Experiment 2 stimuli. Sentences appeared in a 2 × 3 design. The three-level ISLANDHOOD manipulation is shown across rows, while the two-level RESUMPTION manipulation is shown in-line.

Islandhood	Sample stimulus
Non-island	It was Miss Piggy that Miss Cat reported that Mr. Dog poked __/her with a pencil.
Weak Island	It was Miss Piggy that Miss Cat understood why Mr. Dog poked __/her with a pencil.
Strong Island	It was Miss Piggy that Miss Cat snacked while Mr. Dog poked __/her with a pencil.

After every sentence was read word-by-word, the question “Who did what to whom?” appeared with four response options (Table 4). Responses were systematically created to match those of Experiment 1, except these were sentences and not images. The four options always included a target interpretation (where the gap or resumptive pronoun refers to the head noun), a local interpretation (where the gap or resumptive pronoun refers to the most local gender-agreeing noun, i.e., the middle subject), a dangle interpretation (where the gap or resumptive pronoun has an extra-sentential referent), and a bonkers interpretation (where the gap or resumptive pronoun is correctly interpreted as the head noun but the subject of the low verb is wrong).

Table 4.

Response options for Experiment 2: Options listed here correspond to the item set given in Table 3 and were the same for all six conditions

Label	Sample response options
Target	Mr. Dog poked Miss Piggy with a pencil.
Local	Mr. Dog poked Miss Cat with a pencil.
Dangle	Mr. Dog poked Miss Rabbit with a pencil.
Bonkers	Miss Cat poked Miss Piggy with a pencil.

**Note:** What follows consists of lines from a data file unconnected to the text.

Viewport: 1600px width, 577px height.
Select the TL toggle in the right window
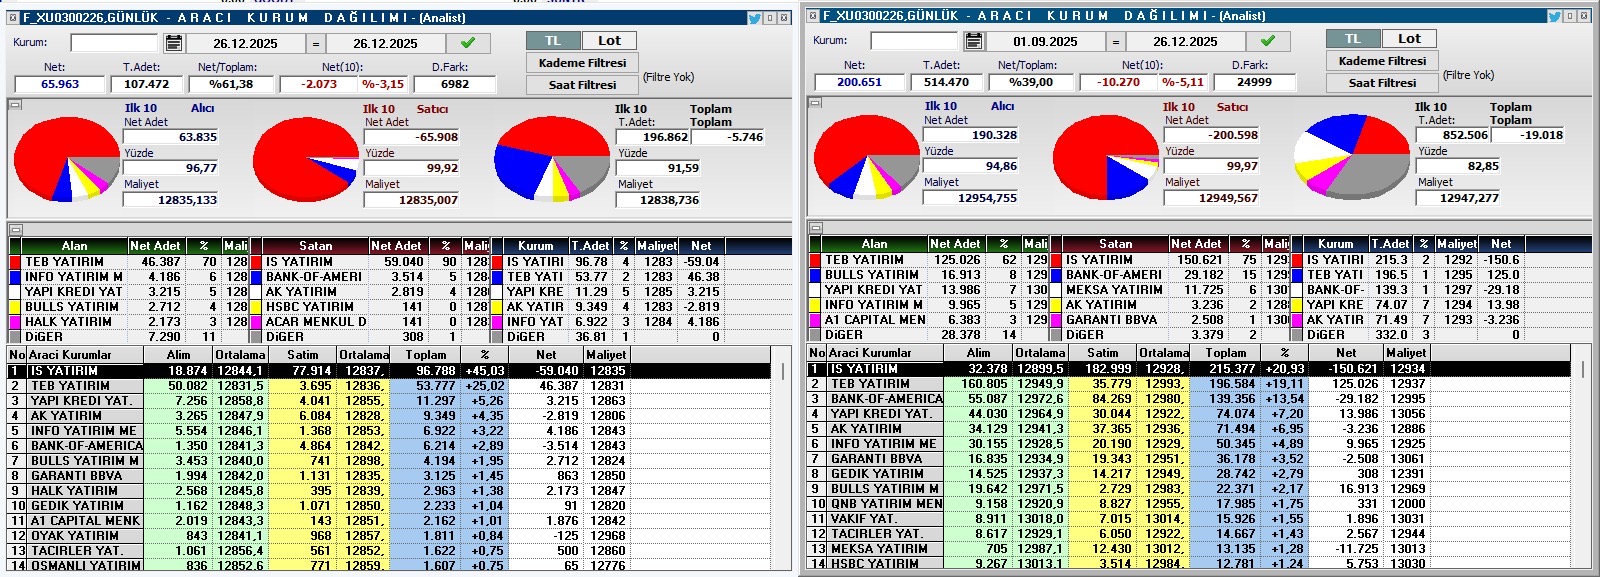coord(1353,39)
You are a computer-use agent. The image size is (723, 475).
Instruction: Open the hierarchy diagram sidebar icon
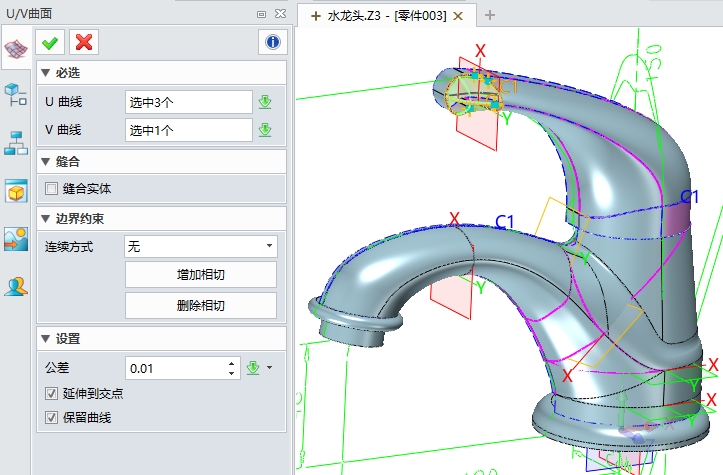16,143
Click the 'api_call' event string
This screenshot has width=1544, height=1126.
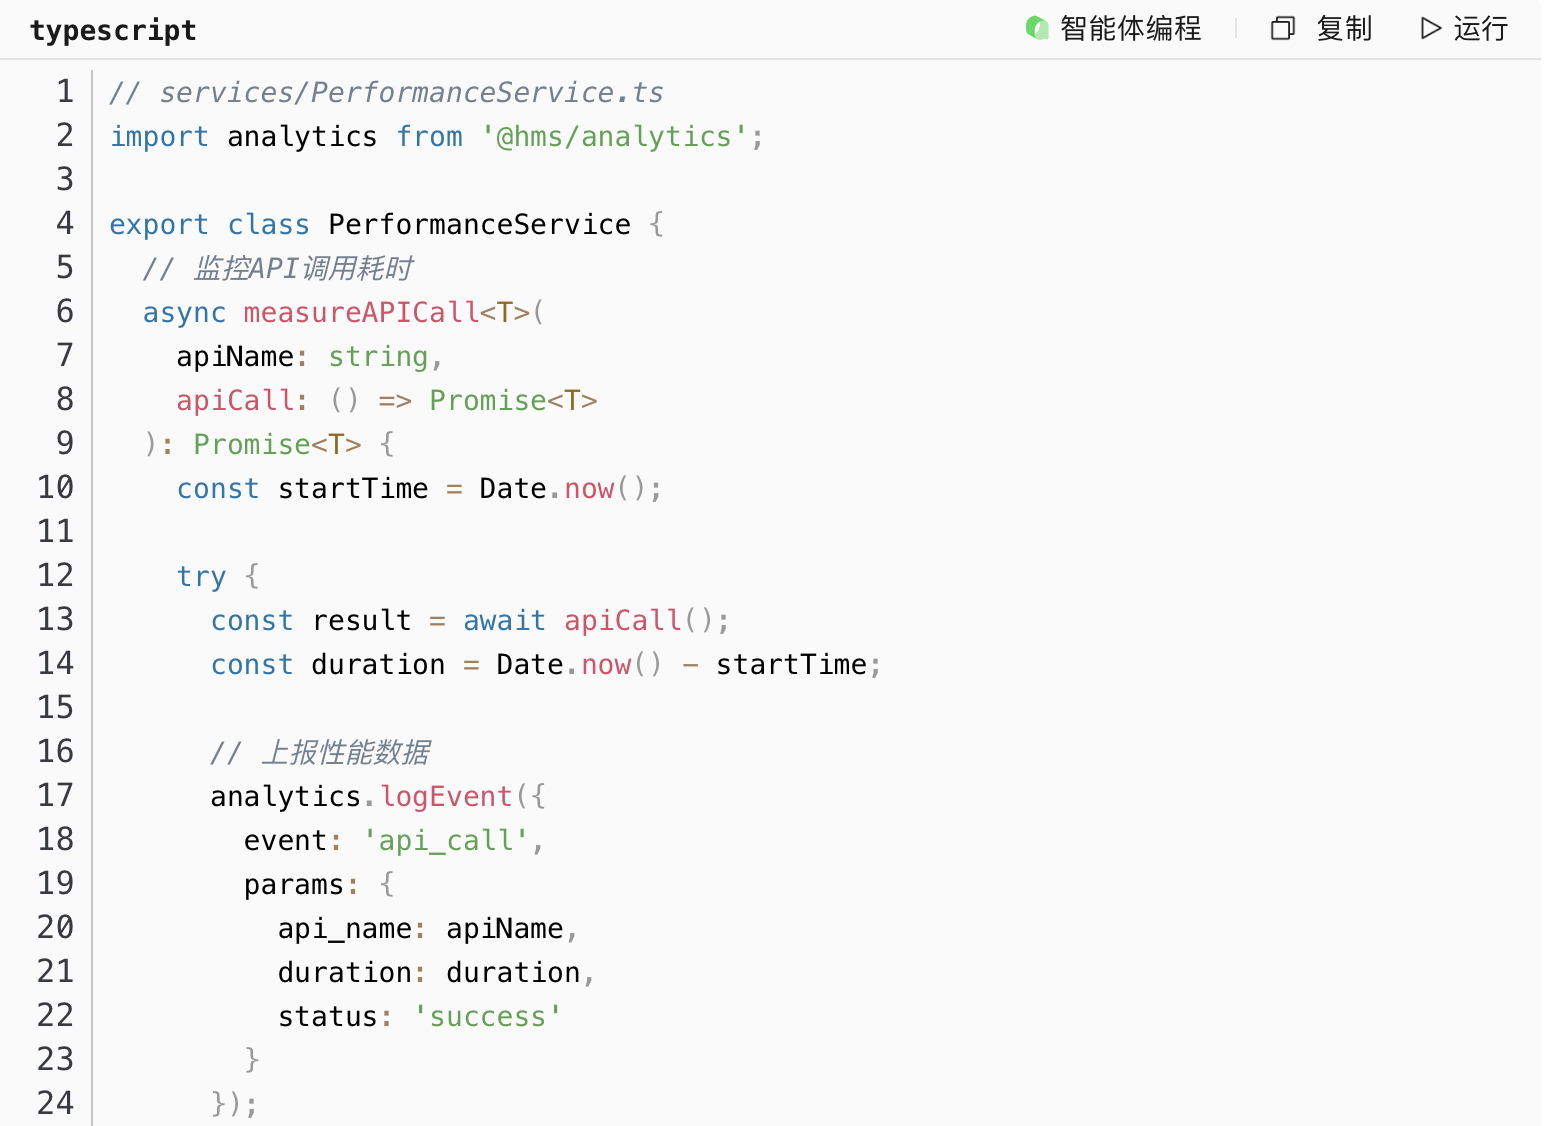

Five sets of twelve filler items (60 total) were also included. Each set was specifically designed to deter subjects from developing a particular type of heuristic parsing or response strategy (e.g., ‘the pronoun always refers to the first animal in the sentence’; see supplementary materials for a full explanation of filler types and corresponding results).

Procedure..

The experiment was hosted on Ibex Farm (Drummond, 2013). Instructions stated, “In this experiment, you will read about 100 sentences. After each sentence, you will answer a comprehension question. Sentences will be presented to you one word at a time. To go on to the next word, press the spacebar. Please read carefully and do your best to select the correct response. Some sentences will be difficult, so don’t worry if you aren’t sure. Go with your best guess.”

Each trial began with a row of dashes and spaces. Participants pressed the spacebar to reveal the first word, and then pressed the spacebar again to replace the first word with dashes and reveal the next word. After the last word of the sentence, a new screen appeared with a textual comprehension question question and four response options. No feedback was given.

Results

Filler items all included one unambiguously correct interpretation among the four multiple choice options (see supplementary materials). Overall, accuracy on these trials was high: 82% of filler trials were answered correctly (excluding one type⁴), indicating that participants performed the task as intended.

Multiple choice data from critical trials (Figure 3) were analyzed using logistic regression as in Experiment 1, except that we now included crossed random effects for subjects and items. The overall pattern was similar to Experiment 1. Multiple choice interpretation results are summarized in Table 5. In non-islands, there was weak evidence that resumptive pronouns elicited fewer target responses and more local responses ($\widehat{\beta }=-0.19$, P(β > 0) = .06). There was also weak evidence that weak islands elicited slightly fewer target responses than non-islands ($\widehat{\beta }=-0.14$, P(β > 0) = .08), but there was no reliable evidence that the reduction in target responses due to resumption was different from that in non-islands. Strong islands elicited fewer target responses than non-islands ($\widehat{\beta }=-0.58$, P(β > 0) < .01), and there was no reliable evidence that the reduction in target responses due to resumptive pronouns was different from that in non-islands.

Figure 3.

Experiment 2 results: (A) all responses and (B) just target and local responses — i.e., those included in the analysis

Table 5.

Experiment 2 results: Multiple choice interpretation responses.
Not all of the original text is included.